DENY ALL or DENY ALL PRIVILEGES will deny all privileges to a user, on the cluster it can be used like this:

cr> DENY ALL TO will;
DENY OK, 3 rows affected (... sec)

REVOKE

To revoke a privilege that was previously granted or denied to a user use the REVOKE SQL statement, for example the DQL privilege that was previously denied to user wolfgang on the sys schema, can be revoked like this:

cr> REVOKE DQL ON SCHEMA sys FROM wolfgang;
REVOKE OK, 1 row affected (... sec)

The privileges that were granted and denied to user wolfgang on doc.books can be revoked like this:

cr> REVOKE ALL ON TABLE doc.books FROM wolfgang;
REVOKE OK, 4 rows affected (... sec)

The privileges that were granted to user will on the cluster can be revoked like this:

cr> REVOKE ALL FROM will;
REVOKE OK, 4 rows affected (... sec)

Note

The REVOKE statement can remove only privileges that have been granted or denied through the GRANT or DENY statements. If the privilege on a specific object was not explicitly granted, the REVOKE statement has no effect. The effect of the REVOKE statement will be reflected in the row count.

List privileges

CrateDB exposes privileges sys.privileges system table.
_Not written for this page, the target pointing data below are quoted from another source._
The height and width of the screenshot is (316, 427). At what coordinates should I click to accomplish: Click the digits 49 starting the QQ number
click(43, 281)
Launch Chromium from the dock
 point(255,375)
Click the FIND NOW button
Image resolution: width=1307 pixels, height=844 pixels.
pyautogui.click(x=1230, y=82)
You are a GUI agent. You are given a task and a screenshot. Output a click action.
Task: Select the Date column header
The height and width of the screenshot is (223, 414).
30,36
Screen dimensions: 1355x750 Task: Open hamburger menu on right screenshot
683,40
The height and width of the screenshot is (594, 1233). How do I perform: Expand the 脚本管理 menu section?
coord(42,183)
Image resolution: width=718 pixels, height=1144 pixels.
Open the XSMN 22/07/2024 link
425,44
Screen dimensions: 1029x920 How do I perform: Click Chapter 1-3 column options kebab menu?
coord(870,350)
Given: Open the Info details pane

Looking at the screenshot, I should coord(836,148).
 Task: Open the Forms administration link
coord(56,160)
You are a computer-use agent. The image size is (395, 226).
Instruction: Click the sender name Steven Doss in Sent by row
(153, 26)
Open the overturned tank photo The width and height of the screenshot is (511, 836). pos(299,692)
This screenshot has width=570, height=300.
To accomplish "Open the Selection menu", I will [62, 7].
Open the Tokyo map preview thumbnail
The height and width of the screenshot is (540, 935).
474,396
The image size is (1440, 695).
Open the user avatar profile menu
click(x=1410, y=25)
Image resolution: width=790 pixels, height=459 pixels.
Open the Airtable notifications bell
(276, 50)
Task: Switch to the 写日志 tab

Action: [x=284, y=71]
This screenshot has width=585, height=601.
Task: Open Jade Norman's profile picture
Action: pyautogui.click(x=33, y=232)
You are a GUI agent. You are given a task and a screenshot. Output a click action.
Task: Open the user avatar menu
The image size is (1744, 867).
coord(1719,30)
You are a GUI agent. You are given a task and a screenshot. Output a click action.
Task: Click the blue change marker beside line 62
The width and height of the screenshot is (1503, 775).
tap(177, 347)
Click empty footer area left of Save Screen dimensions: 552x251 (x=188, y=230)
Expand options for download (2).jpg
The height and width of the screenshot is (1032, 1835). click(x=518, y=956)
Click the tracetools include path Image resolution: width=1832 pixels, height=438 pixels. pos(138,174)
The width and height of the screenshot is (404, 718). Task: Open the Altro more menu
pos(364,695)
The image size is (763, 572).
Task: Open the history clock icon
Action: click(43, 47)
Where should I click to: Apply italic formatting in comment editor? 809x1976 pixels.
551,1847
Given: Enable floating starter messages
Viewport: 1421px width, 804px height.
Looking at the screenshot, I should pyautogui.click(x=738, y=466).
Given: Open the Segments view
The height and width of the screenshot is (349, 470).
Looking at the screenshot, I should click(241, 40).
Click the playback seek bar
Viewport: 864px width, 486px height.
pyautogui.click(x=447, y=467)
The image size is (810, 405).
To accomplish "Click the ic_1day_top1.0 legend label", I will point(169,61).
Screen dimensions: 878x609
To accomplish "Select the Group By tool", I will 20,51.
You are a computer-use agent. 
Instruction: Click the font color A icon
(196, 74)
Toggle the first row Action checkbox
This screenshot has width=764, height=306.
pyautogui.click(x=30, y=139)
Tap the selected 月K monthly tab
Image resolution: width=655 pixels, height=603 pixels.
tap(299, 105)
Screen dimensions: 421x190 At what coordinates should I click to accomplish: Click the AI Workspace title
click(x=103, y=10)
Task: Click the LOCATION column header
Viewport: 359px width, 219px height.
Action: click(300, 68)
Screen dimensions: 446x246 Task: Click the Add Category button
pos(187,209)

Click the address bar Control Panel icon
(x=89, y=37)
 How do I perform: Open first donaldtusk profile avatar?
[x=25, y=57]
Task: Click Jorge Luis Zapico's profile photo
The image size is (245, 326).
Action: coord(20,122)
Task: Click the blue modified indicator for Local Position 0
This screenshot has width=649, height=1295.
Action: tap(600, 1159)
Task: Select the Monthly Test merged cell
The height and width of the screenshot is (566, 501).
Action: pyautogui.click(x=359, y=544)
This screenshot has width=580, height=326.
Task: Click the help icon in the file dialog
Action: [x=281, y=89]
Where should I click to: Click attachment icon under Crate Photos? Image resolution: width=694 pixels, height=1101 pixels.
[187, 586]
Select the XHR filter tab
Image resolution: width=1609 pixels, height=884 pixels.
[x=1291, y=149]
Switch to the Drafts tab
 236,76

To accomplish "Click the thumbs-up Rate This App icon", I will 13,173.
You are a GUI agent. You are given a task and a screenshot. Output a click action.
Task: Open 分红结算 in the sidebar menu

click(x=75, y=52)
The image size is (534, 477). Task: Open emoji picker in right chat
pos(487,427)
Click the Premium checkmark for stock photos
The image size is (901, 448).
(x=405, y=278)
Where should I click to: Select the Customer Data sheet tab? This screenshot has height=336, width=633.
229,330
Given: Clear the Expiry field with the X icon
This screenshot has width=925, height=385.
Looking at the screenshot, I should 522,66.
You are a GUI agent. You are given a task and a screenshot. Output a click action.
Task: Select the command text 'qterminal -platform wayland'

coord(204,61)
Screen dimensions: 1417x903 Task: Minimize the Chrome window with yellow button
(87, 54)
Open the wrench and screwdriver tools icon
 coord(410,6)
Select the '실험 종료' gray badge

By querying the sys.privileges table you can get all information regarding the existing privileges. E.g.:

cr> SELECT * FROM sys.privileges order by grantee, class, ident;
+---------+----------+---------+----------------+-------+------+
| class   | grantee  | grantor | ident          | state | type |
+---------+----------+---------+----------------+-------+------+
| SCHEMA  | riley    | crate   | doc            | GRANT | DQL  |
| TABLE   | riley    | crate   | doc.accounting | DENY  | DQL  |
| TABLE   | will     | crate   | doc.books      | GRANT | DDL  |
| CLUSTER | wolfgang | crate   | NULL           | GRANT | DML  |
+---------+----------+---------+----------------+-------+------+
SELECT 4 rows in set (... sec)

The column grantor shows the user who granted or denied the privilege, the column grantee shows the user for whom the privilege was granted or denied. The column class identifies on which type of context the privilege applies. ident stands for the ident of the object that the privilege is set on and finally type stands for the type of privileges that was granted or denied.